The secular version of apocalypse is not so different from the religious one. The fact that we live in a secular culture can be questioned. Though Canadian statistics may vary significantly, American ones tell us that two in three have no doubt that Jesus would come to earth again, and that four in five are certain they would appear before God on Judgement Day. A recent Time magazine article noted that 36% of Americans listen to the nightly news for End times news. We are neighbours to a nation whose President invokes God’s blessing with every military strike on a foreign nation.
Apocalypse is a not a religious reality or even the future. It is a political struggle.
Apocalyptic narratives, especially films, reinforce an idea of salvation, one that is often divine, but more so imperialistic. America always saves itself. America has the technology.

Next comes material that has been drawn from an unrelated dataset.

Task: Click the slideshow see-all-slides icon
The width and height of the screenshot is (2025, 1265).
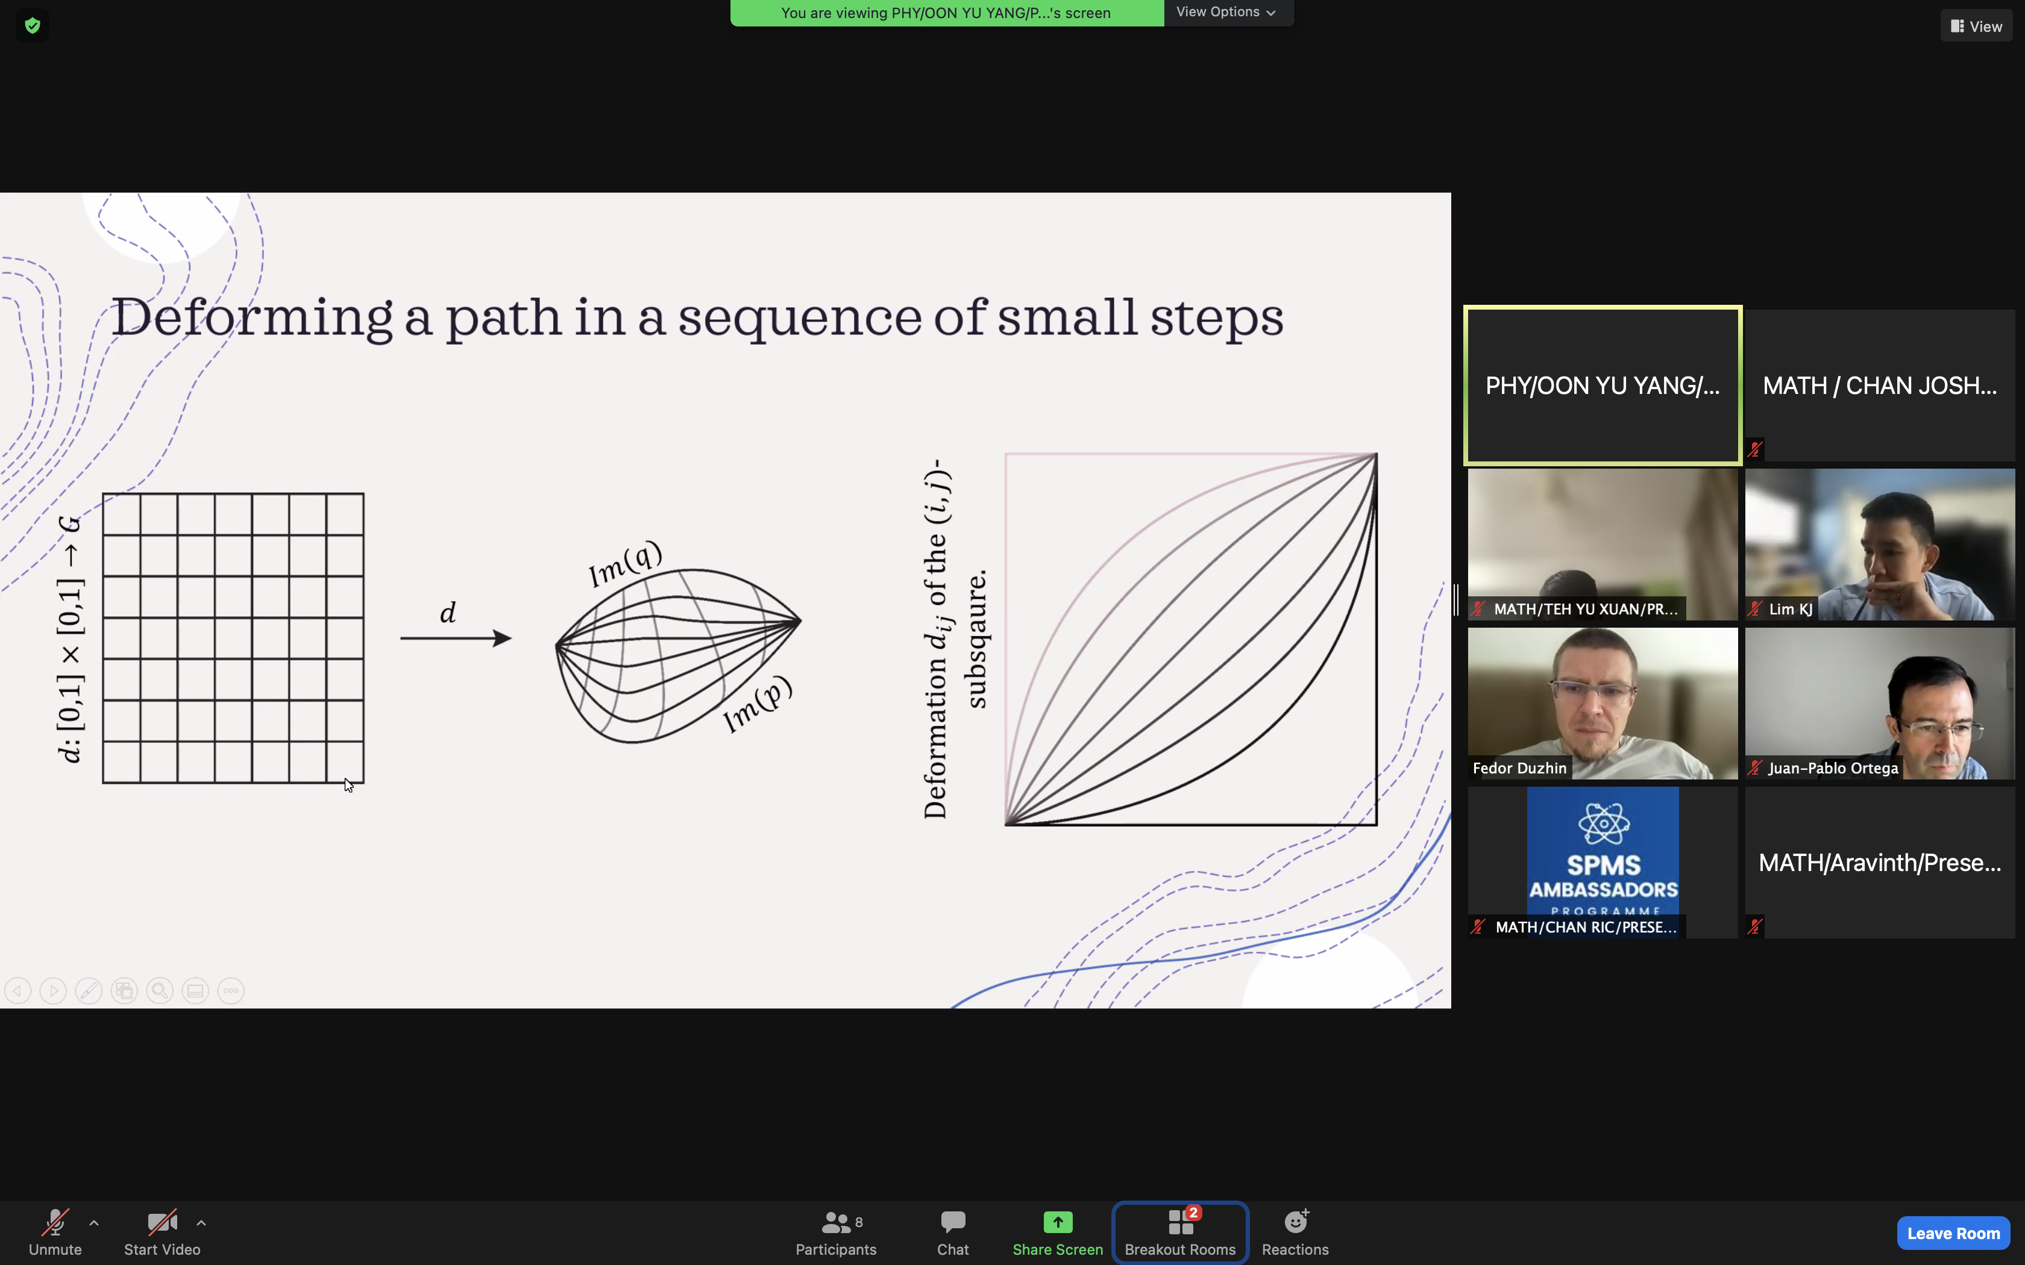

In the last two years I have been working on a video and thinking about these apocalyptic narratives and in the course I have become totally overwhelmed by the gravity of it all. I have been caught in the middle of a spiritual war, not unlike that invoked by preachers, a fight for my soul.
I have been taken over by apocalyptic dreams, and by intense personal fears of cancer and death, and by a dread for all the environmental repercussions of our current consumption, let alone the nuclear saberrattlings. The question in the process was not about an analysis of apocalyptic narratives, but a question of choosing life over death. The narratives, however, became significant when I recognized that this was not only a singular, individual struggle.
It is dangerous to use the pronoun ‘we’ in a text; inevitably someone will exclude themselves. The ‘we’ here must acknowledge that it is not an individualized and personal consciousness that will change our visions of the future. I do not deny the power of individual convictions and visions of hope to affect others and to affect change. The main issue is that ‘we’ work and live in collectives. Global survival does not distinguish between individuals. Collective actions speak louder than individual words.
The possibilities are endless. But the first thing is to imagine the future as endless. What would it look like? And would it be a vision that celebrates our natality, the fact that we are born, and would it recognize that death, as Thomas Merton noted, happens in the midst of life? It is not the end.